Le temps de se promener dans les rues de la ville clinquante, de saluer des amis grecs, tic-tac, l’heure tourne et l’envie enfle, puissante, agite nos ailes, de mettre les voiles. Short et godillots enfilés dans le calme d’un recoin, sac sur le dos, on trace la route le long d’avenues incertaines jusqu’à la fin de la ville.

Fanny et Mathilde rient, ont mille choses à raconter. Je les écoute, heureux de les voir joyeuses, enivré par leur énergie, les yeux pleins de la poussière du voyage. Ce matin j’étais encore à Lyon. Terrible et fascinante instantanéité des trajets. L’univers implose. La marche devient le seul antidote, le seul vaccin possible contre l’Agrippa des légions mécaniques qui déchirent le ciel. Redescendre d’une octave. Reconquérir la réalité. Le sol. Pas à pas.

Les chiens aboient, la caravane passe. Des chiens, comme autrefois dans les maisons, partout. J’ai le regret des grands bâtons que portaient les premiers scouts aux temps héroïques.

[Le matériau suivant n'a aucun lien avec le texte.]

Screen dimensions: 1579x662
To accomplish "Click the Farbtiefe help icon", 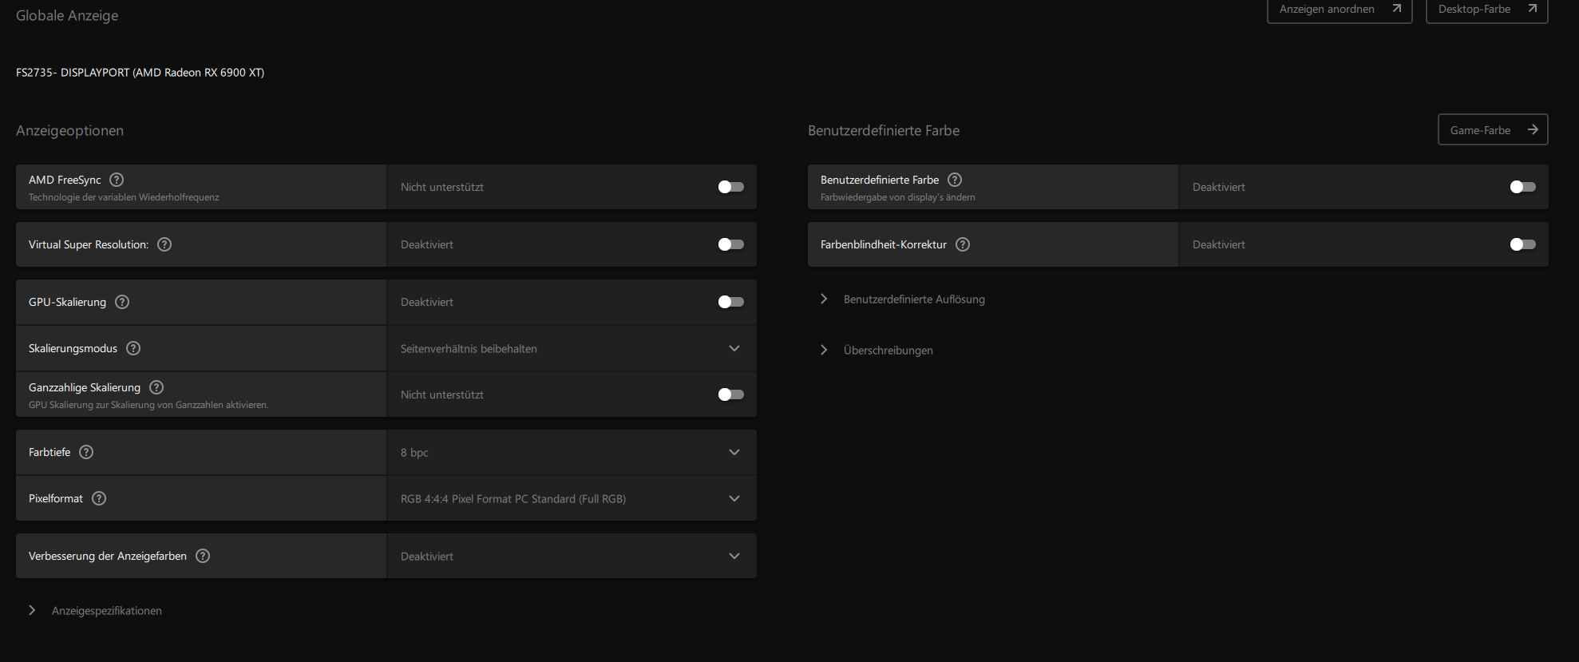I will click(x=86, y=452).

Enfin un verger, en retrait. La tente fauve des filles chante tous les vagabondages. Et le talus qu’elles s’approprient semble fêter les étoiles.

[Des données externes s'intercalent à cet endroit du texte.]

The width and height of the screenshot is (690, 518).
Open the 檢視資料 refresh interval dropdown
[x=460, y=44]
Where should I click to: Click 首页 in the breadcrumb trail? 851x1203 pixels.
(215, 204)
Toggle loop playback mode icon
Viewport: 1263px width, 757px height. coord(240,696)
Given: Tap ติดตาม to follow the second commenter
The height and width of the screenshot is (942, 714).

Tandis que je m’endors, bercé par leurs chuchotements, elles consignent comme tous les soirs sur leur carnet les événements de la journée.

 

« On ne devrait pas rouler en voiture sur la Voie sacrée comme sur une autostrade – c’est un sacrilège, dit Miller. On devrait marcher, marcher comme allaient les hommes d’antan, et abandonner l’être entier à ce bain de lumière. On ne foule pas ici l’un des grands chemins de la chrétienté : cette route, ce sont des pieds païens qui l’ont tracée. Cette grande artère processionnelle, qu’a-t-elle à voir avec la souffrance, le martyre, les flagellations de la chair ? Tout, ici, aujourd’hui comme il y a bien des siècles, chante l’illumination, la joyeuse, l’aveuglante illumination. »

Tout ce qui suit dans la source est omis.